I have given some away to the local woodturners, but this is extra work for me, and I wouldn't mind some financial compansation in addition to the contacts.


Any thoughts, links, guidelines...?


----------



## buzz sawyer (Jul 28, 2009)

You might try some of the woodworking or woodcarving magazines. They sometimes have adds in the back pages for people who want to sell specialty woods.


----------



## discounthunter (Aug 13, 2009)

i do alot of game calls and am always looking for different wood. i would be interested in some ,finances are a little slim now but id like to arrange something. 

might also try a "call" forum, i can give you a good lead,may or maynot pan out . Dave


----------



## Texas Traveler (Sep 3, 2009)

southsoundtree said:


> I would like to start selling some of the specialty woods that I cut. For example, right now I have a bunch of english holly logs, freshly cut. I am not sure how to market them or charge for them. So far, I have listed on the Olympia, WA Craigslist and had an inquiry from the east coast, of all places it couldn't get much further away. I would need to ship it to him, sight unseen, only though pictures. He is interested in a 3-4' length for inlays.
> 
> What to ask, pricewise????
> 
> ...


 I have been buying from different buyers on ebay.
Mainly cury birch as I have a large project in mind.

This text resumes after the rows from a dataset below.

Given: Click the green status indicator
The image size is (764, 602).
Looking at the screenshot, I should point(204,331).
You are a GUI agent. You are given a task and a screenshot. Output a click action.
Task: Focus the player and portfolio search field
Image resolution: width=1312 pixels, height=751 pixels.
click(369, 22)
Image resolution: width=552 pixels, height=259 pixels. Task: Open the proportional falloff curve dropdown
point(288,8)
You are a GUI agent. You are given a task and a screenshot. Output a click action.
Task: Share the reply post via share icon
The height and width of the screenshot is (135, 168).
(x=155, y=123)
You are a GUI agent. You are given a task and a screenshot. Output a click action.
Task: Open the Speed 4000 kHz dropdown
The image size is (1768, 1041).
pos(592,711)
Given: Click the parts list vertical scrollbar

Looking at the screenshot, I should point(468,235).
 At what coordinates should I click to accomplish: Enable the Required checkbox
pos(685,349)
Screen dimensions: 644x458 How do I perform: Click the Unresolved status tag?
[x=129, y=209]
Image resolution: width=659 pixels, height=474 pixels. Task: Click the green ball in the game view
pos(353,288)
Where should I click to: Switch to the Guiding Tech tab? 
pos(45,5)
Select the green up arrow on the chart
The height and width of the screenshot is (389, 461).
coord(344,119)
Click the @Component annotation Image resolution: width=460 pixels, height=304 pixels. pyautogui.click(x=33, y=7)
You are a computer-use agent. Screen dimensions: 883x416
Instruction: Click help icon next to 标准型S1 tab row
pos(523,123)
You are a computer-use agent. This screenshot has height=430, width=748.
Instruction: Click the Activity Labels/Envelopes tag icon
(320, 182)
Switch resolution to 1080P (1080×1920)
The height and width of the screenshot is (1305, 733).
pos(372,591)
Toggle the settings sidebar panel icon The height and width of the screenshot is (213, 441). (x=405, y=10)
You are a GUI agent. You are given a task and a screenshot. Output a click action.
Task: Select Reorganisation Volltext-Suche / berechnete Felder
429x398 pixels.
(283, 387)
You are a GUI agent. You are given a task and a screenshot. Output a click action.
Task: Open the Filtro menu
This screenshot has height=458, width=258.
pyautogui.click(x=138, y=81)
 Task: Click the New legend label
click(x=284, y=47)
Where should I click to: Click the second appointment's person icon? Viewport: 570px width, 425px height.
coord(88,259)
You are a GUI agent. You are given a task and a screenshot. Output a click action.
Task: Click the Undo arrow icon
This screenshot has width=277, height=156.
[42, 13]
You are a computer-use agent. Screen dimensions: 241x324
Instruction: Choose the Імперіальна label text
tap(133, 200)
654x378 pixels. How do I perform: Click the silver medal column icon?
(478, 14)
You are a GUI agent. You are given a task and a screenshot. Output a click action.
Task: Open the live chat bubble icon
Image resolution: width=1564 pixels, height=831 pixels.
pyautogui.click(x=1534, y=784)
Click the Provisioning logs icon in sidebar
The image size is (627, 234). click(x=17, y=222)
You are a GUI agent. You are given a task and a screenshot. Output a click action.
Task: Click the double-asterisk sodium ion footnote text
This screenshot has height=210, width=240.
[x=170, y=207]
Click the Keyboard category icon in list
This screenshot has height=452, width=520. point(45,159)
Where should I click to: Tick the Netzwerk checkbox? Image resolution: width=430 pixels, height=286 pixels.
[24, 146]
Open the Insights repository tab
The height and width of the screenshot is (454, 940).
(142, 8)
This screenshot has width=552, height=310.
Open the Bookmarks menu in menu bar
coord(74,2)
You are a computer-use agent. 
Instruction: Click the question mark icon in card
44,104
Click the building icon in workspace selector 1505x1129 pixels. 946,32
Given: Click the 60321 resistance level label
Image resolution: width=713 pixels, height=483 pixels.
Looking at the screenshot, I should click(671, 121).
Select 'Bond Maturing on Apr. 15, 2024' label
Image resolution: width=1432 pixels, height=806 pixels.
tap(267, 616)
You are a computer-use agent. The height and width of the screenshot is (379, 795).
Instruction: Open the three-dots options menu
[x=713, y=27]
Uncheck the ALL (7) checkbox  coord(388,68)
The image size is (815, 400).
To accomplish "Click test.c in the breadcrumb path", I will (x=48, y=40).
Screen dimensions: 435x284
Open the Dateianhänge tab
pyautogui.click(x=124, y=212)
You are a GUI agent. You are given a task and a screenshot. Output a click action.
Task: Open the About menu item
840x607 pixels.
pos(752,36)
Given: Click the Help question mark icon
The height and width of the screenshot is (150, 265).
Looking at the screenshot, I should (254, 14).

Ebay would give you a base price to consider.


----------



## lumberjackchef (Sep 3, 2009)

I have sold some turning blanks on ebay that I have milled. I sold some spalted flaming box elder as pen blanks and vase blanks. I also sold some of my highly figured spalted sycamore that I worked up into pen blanks. The box elder was processed green and the sycamore had been air dried for a couple years. I dipped the ends in melted paraffin wax. It was a little work but I averaged over 20 bucks a board foot when the auctions had ended, plus they pay for the shipping. I received excellent feedback from it too! I seem to have misplaced the pics right now, but it all had excellent color and figure. I have watched a lot of blank and turning wood auctions in the past and it must be processed well and very unusual or have some unique figure to fetch the premium prices. do a little research on there and you will see right away what is selling and what is not.


----------